Originaltitel: Hack/Slash Volume 1: First Cut
Herausgeber: Cross Cult
Veröffentlicht: 24.10.2007
Künstler: Federica Manfredi, Stefano Caselli, Tim Seeley
Art: A5 Hardcover (beinhaltet die Stories „Euthanized“, „Girls Gone Dead“ und „Comic Book Carnage“)
Seiten: 160
Sprache: deutsch
Preis: 19,80€
U-Bahnlesetauglichkeit: Wegen des Formats absolut gegeben, wegen der grafischen Explizitheit nicht unbedingt. Aber es macht Spaß!

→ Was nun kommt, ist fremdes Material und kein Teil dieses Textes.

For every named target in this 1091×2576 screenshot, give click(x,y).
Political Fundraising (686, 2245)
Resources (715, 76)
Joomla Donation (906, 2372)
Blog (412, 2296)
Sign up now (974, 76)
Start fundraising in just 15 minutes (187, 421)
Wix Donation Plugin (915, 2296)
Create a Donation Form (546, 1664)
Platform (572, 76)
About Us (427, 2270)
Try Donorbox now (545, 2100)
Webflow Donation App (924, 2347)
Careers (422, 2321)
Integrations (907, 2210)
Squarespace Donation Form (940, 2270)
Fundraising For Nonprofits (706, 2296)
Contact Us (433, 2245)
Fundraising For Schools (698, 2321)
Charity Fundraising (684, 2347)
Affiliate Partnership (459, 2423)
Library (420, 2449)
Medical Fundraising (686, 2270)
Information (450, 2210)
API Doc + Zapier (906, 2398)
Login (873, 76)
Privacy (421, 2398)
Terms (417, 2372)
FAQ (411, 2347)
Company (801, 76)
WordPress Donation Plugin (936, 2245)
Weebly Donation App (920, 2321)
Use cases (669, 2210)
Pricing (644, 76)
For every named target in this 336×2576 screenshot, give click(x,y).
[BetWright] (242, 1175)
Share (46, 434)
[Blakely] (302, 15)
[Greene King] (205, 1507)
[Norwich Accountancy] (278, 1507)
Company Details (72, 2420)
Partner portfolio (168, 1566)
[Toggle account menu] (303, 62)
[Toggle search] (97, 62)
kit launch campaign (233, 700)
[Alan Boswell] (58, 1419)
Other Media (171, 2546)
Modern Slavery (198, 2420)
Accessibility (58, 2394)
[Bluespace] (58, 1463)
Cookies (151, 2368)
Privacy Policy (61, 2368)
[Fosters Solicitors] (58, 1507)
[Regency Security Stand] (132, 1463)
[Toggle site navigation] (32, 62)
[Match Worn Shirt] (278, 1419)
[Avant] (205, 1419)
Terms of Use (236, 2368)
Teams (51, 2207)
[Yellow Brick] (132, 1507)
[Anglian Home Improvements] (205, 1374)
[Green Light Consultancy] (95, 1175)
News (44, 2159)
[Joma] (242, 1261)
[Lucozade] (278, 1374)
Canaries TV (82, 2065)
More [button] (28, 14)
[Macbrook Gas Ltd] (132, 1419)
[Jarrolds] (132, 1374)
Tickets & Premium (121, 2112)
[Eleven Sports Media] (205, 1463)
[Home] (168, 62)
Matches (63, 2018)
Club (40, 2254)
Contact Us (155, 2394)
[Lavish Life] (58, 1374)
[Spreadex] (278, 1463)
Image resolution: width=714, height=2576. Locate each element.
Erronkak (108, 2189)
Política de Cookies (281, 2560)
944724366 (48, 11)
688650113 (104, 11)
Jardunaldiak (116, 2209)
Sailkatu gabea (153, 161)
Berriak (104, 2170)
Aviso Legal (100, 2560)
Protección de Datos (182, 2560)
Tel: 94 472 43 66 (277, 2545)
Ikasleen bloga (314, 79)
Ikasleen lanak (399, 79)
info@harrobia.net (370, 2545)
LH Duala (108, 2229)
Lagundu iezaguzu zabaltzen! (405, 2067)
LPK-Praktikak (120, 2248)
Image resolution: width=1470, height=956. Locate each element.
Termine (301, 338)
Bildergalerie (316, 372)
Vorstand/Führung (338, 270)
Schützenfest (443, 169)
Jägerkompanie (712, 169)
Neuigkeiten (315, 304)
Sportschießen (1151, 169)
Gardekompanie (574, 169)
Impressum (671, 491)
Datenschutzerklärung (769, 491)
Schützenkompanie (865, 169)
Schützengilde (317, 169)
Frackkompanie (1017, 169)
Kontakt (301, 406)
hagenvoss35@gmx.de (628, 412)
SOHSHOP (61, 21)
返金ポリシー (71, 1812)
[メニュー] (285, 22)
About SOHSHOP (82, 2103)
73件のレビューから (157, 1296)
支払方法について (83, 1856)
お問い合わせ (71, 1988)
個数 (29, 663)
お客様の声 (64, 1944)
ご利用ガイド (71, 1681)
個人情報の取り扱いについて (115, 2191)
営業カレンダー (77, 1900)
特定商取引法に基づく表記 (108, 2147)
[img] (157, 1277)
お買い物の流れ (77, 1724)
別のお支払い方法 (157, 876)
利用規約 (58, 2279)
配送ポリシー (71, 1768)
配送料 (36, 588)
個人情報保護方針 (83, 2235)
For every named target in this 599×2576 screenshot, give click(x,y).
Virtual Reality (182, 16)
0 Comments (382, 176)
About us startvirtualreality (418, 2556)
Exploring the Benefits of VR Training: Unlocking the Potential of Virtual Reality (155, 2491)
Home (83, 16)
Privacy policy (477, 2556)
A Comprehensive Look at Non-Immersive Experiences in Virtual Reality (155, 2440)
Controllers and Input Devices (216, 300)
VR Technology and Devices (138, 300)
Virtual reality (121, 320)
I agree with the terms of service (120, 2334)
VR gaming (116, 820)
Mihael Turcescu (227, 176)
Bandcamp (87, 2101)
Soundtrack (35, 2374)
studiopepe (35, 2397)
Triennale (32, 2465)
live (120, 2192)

Rating: Sogar Jason, Michael und Freddy haben das gelesen und fanden es super!

Bestellbar bei Cross Cult und dort auch mit umfangreicher Leseprobe oder bei Amazon, wofür ich was kriege.

Wir alle lieben ja diese Slasherfilme, in denen ein vermeintlich schwaches Mädchen von einem irren, meistens übernatürlichen, Serienmörder verfolgt wird, irgendwie an Stärke gewinnt und sich ihrem Peiniger todesmutig entgegenstellt, um das dann in mehreren Fortsetzungen zu wiederholen. Hack/Slash handelt von genau so einem Mädchen, nur dass sie die Slasher verfolgt und professionell zur Strecke bringt. Ihr Name ist Cassie Hack und sie ist das Mädchen aus dem Slasherfilm. Zusammen mit ihrem entstellten und friedfertigem Freund und Riesen Vlad jagt sie untote Serienmörder, um die Welt ein kleines bisschen sicherer zu machen. Allerdings zu einem doch recht hohen Preis.